日常~前半を終えて~
——基本球技《インターセプト》!!
僕は二人の中間に達したボールを受けとるや《ドリブル》して、反撃とばかりに敵陣の深くへ走り抜ける。必然的にキャプテンが行く手を阻んできた。基本球技《ステップ》で突破してみせようと、右足に力を込めてえ跳ぶ。風になるんだ。
「うおっ!?」
人垣を抜けたと思うや弾力のある何かにぶつかって、尻餅を着いてしまった。視線の先にはラグビー選手を思わせる体つきの先輩が立っていて、足底にはボールが止められている。直ぐ様と奪いに動くも間に合わず。
「そこにいろ!!」
「え!?」
待機をリーダーに命令されて思わず叫んでしまった。困惑しつつも足を止めて、状況を見守る。味方のDFと横並びに立ったと思うや、三人は偉そうに腕を組んだ。基本球技《パーティション》は二人以上による仕切りをゴール前にすることで、隙間の無さは正面から突き破らせない。強引な《タックル》は危険だと下されて、処罰を科されるを思えば難しい。
——繋げ、早く。
見事奪取するを遠くから見たこと、中級球術《ハイスピード》が発動された。
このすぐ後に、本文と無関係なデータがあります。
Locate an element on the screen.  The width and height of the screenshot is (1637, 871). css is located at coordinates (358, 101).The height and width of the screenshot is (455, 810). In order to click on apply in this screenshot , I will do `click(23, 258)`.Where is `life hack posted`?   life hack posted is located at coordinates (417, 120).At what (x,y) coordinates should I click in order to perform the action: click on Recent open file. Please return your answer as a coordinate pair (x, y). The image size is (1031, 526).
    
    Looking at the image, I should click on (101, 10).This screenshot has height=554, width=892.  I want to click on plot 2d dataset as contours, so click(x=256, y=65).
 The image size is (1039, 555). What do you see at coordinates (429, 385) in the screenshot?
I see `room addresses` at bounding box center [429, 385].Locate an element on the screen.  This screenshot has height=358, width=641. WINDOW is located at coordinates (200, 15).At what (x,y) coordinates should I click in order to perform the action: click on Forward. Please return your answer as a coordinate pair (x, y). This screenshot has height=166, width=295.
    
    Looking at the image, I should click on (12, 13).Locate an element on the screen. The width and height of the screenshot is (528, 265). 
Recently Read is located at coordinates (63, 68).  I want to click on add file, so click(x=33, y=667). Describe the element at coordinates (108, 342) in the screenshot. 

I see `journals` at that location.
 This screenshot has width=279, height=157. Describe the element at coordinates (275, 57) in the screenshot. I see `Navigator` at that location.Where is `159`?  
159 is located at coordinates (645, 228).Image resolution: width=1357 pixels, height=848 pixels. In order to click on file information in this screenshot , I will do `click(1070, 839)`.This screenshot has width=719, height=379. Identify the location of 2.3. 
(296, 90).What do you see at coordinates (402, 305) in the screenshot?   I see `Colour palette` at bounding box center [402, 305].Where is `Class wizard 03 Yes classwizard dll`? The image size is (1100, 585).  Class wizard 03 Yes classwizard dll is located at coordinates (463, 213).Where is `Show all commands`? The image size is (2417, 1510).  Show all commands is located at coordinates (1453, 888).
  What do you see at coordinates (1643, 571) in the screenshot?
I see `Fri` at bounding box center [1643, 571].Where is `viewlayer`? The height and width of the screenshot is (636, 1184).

最前線で待ち構える黄色の五番は熱血な先輩にへと、高速の《パス》で回してゆく。加速させ渡ったボールの勢いを殺さずと、炸裂に笑みする。
——逃げてしまっては……。
得点される一方だよなと、胸中で思う。一つでも技を持っているなら極めることべきだろうと、宝の持ち腐れにしてほしくないんだ。
「前半戦はここまで、休憩に入ってください!」
審判役の女子マネージャーは笛を吹くや大きな声で、日陰に入るよう促した。相手のGKこと自分の同年の子と話すならば今だって、思い立ち歩み寄る。
「どうした?」
「なにが、さ」
「一度も止められていないけど?」
「…………」
「練習だし、無理すんなよ」
「ああ」
「分かっていることだろうしね」
「もちろん」
親しからぬ理由は異なる学級だからで、部活の時にコミュニケーションをするも盛り上がることはそんなにあらぬ。無口さに対する関わり方を学ばせてもらいつつ、今日までチームのために努力を共にしてきた戦友と僕は認めている。
「根宮ぁ、早く来いー」
「すみません、すぐにっ!」
先輩リーダーに呼ばれて慌ただしく励ますや黄色の群がりへと駆け足した。人垣を掻き分けて前に出ると、後半の作戦に配置を指示していた。
「リベロはなんだったかな?」
「攻撃と防衛を担うポジションです」
「全体を見て動かねばならないのは?」
「ごめんなさい……」
「自由にも責任はあると覚えておくこと」
前半戦は攻撃して活躍する思いが強すぎてしまった。天才的な能力があっても独善的な行動は勝利を齎さない。反省して気持ちを切り替える。